Things to Watch for in the New Member Business Regulations

The NCUA has put forth a proposal of new regulations for business loans.  This will totally change the existing regulations that are currently in place.  In many ways, this will give CUs more flexibility in their business loan decisions.  More freedom also requires more responsibility as CUs will be required to have stronger loan policies, underwriting standards, and credit management practices.  I would encourage everyone to read the policy changes and provide comments which are due by August 31.

There are several items that I see in the new regs that raise questions for me.  First, the regulation creates a new class of loans called “commercial loans”.  Now some loans that are currently considered Member Business Loans for statutory purposes are not commercial loans and vice-versa.  While I do think it is wise to extract some of the items currently carried in the MBL limits, the reg did not state what would be done with the commercial totals.  Will these loans also be subject to an overall portfolio scrutiny?  If so what are the levels?  Who determines this, the CU or the NCUA?

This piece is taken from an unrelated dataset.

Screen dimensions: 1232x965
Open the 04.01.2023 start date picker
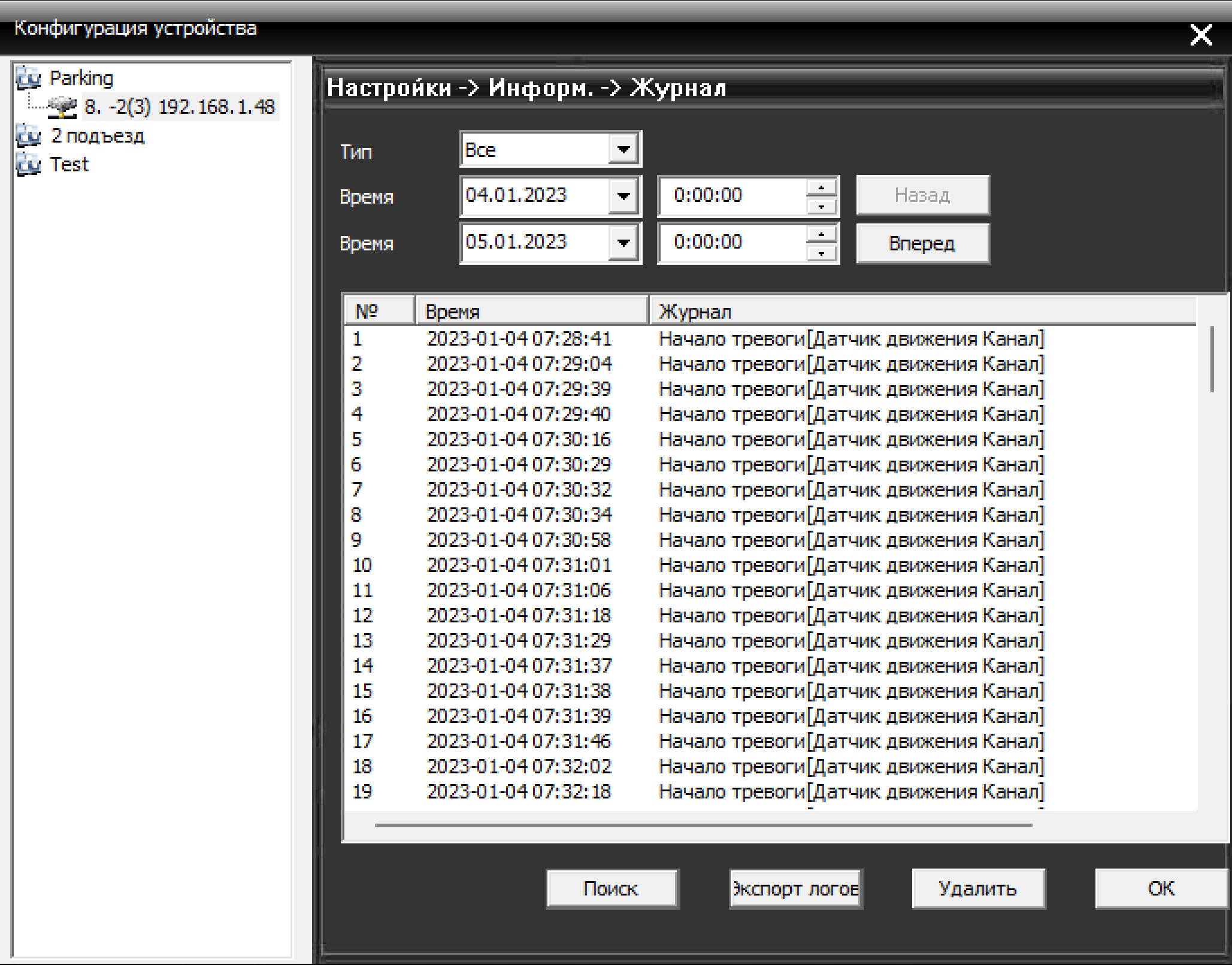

The associated borrower and single borrower limits also cause me some concern.  The reg seems to cast a broad net over what constitutes an associated borrower and seems to leave some vagueness in areas where one sponsor who has control over a certain amount of another’s company stock is counted or not.  It also removes the guarantor criteria in calculating limits to one customer as now any associated borrower would count toward the limit.  This is good, as it would encourage limited use of not requiring guarantors on credits.

But I contend that many times with good solid sponsors who may have multiple profitable companies, the associated borrower rule may prevent the CU from entering into a new transaction that would be profitable and a prudent credit.  Perhaps using a proportion of the credit in calculating associated borrower limits may be applicable when dealing with companies where the owner has less than 20% ownership, where the company’s debt is not guarantor reliant, where the owner does not derive more than 20% of his personal income form the company, where the company has historic income to satisfy all expenses, debt, and dividends paid to owners, and where the debt is adequately collateralized.

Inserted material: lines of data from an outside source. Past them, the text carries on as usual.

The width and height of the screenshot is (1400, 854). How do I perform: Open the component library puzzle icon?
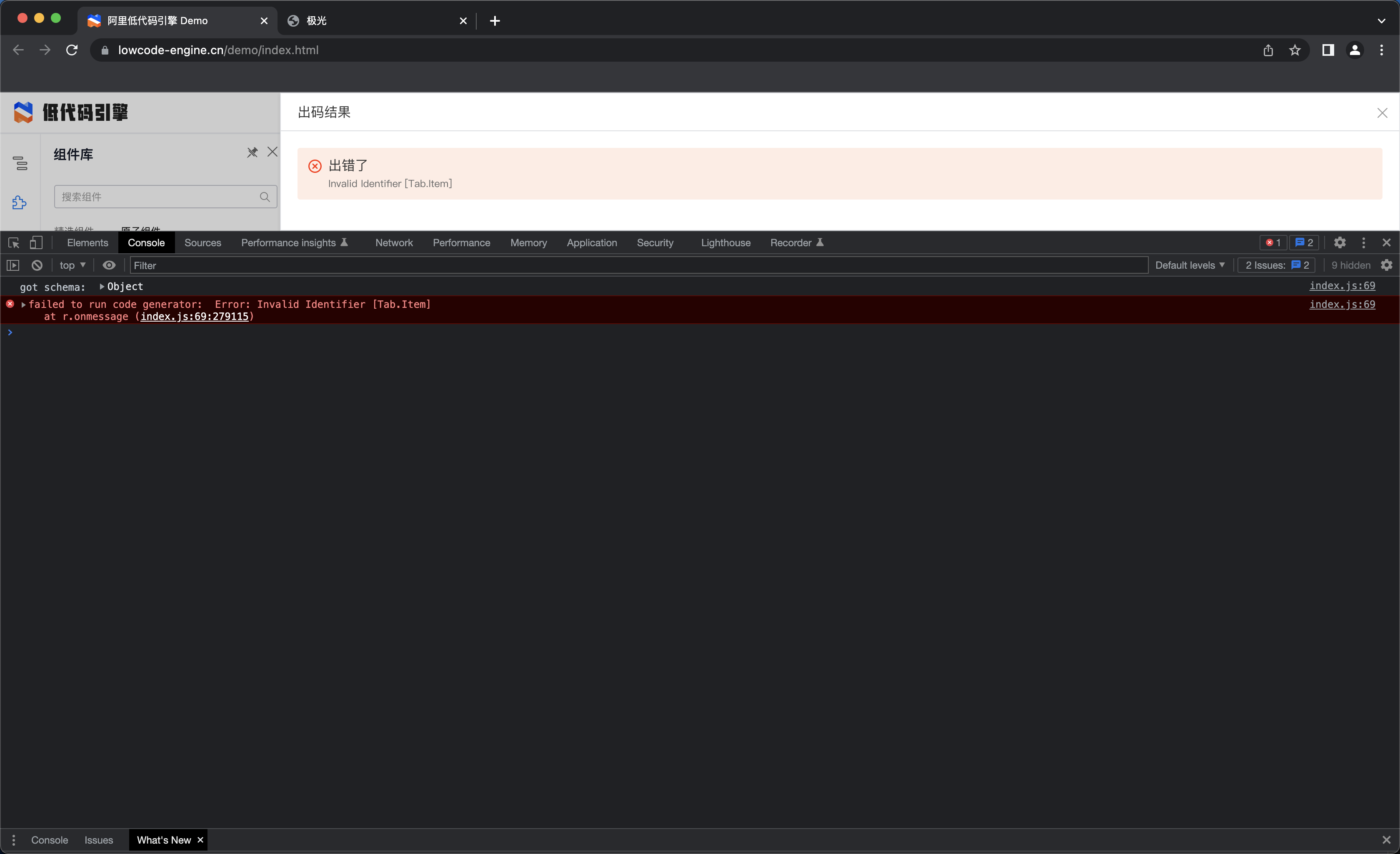(20, 203)
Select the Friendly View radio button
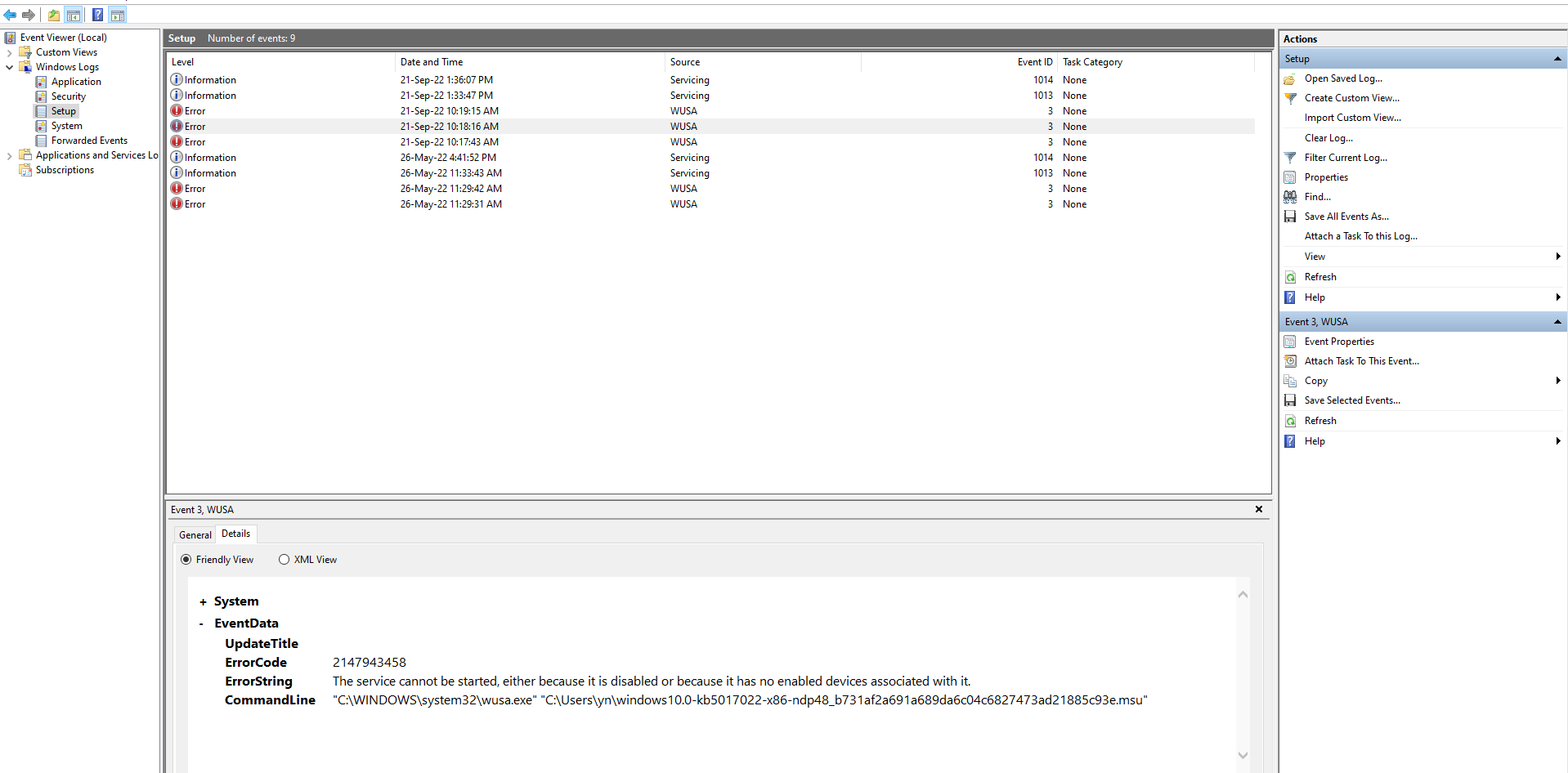The height and width of the screenshot is (773, 1568). 187,559
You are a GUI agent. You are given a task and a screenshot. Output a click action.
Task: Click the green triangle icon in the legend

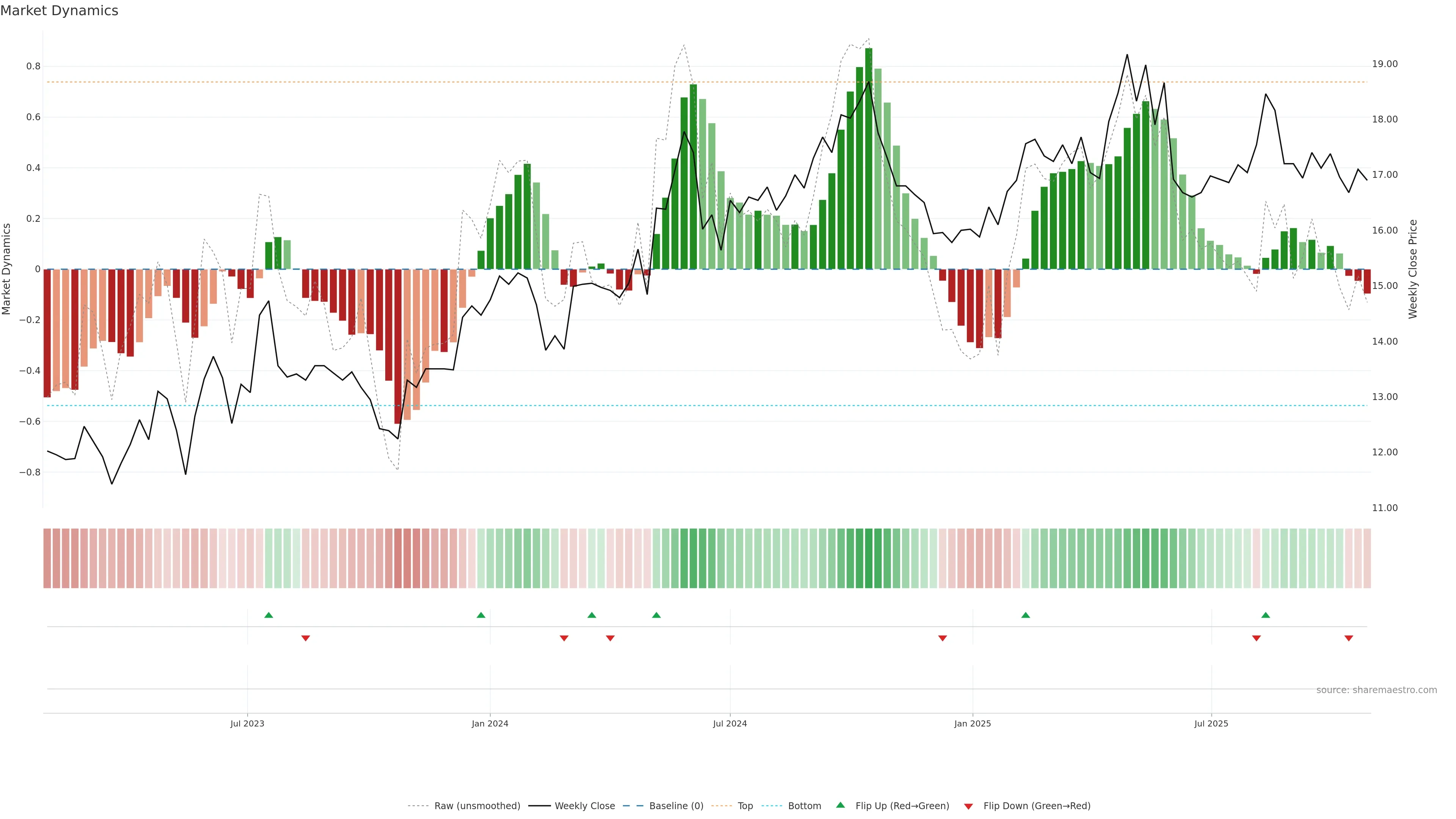click(x=841, y=805)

The regulation outlines several different reporting requirements which need to be identified from the reg and then monitored by the board and credit management.  Much of the reporting goes under the heading of tracking exceptions to your loan policy.  I find this category too broad, since you can have an exception to policy for almost anything.  It would be wiser to create categories within loan policy of what exceptions will be tracked.  This forces the tracking into broad categories such as exceeding LTV, inadequate quality of financial statements per policy, guaranty not provided per policy, or DSCR below minimum threshold.  Such tracking will be more meaningful in managing these credits and also it will not create a minutia of information that fails to track what are important risk factors.

The policy now requires a substantial commercial loan policy that is reviewed and updated at least annually.  In the requirements for policy inclusion items, it seems that some of the items in the proposed regulation may fall under procedure rather than policy.  In either case, these items should be present and forcing CUs to create a substantial commercial loan policy is needed.  Once the regulation is in place, if you need help, contact us.

Another item in the regulation is the use of a risk rating system to gauge the risk of the credit.  This should be established at closing and also tracked during the life of the loan.  The risk rating model should help move a subjective guess of the credit’s risk into something that is more objective.  I would add that multiple risk models should be utilized as the risk inherent in an ag loan is much different than what is found in a rental office building.  Again, if you need help here, ask us.

The reg removes unsecured lending limits.  While that opens up business possibilities, it is also quite risky.  Each loan policy should have different measurements and thresholds of performance where an unsecured loan should meet before entering into one.  These tests should be spelled out in loan policy.  Some of these would be DSCR thresholds, current ratio minimum, debt/asset limits, etc.

The proposal removes the waiver process as most items that are currently waiver items, become issues of loan policy, underwriting, and credit structure.  CUs will find less reasons to structure credits around regulatory constraints and more reasons to formulate loans around sound credit practices and policies.  This feature is a positive change.

Once the regulation is in force, there will be an implementation period of 18 months.  While the time may be good, sub-timeframes should be used to help CUs along the way.  Some of these may be to establish a date when loan policies should be completed by, another date for the start of exception reporting, etc.  This would ensure a smoother start up into the new policy.

The new regulation will require a lot more work to shops that are weaker on their current credit policy and management.  For many, it will not be much of a change from their present operation.  The proposed changes in the regulations is needed to improve the overall credit management in the industry.  I suggest that everyone read the new regulation, ask questions, and prepare comment letters to outline what you like and what sections can be a hindrance to your CU.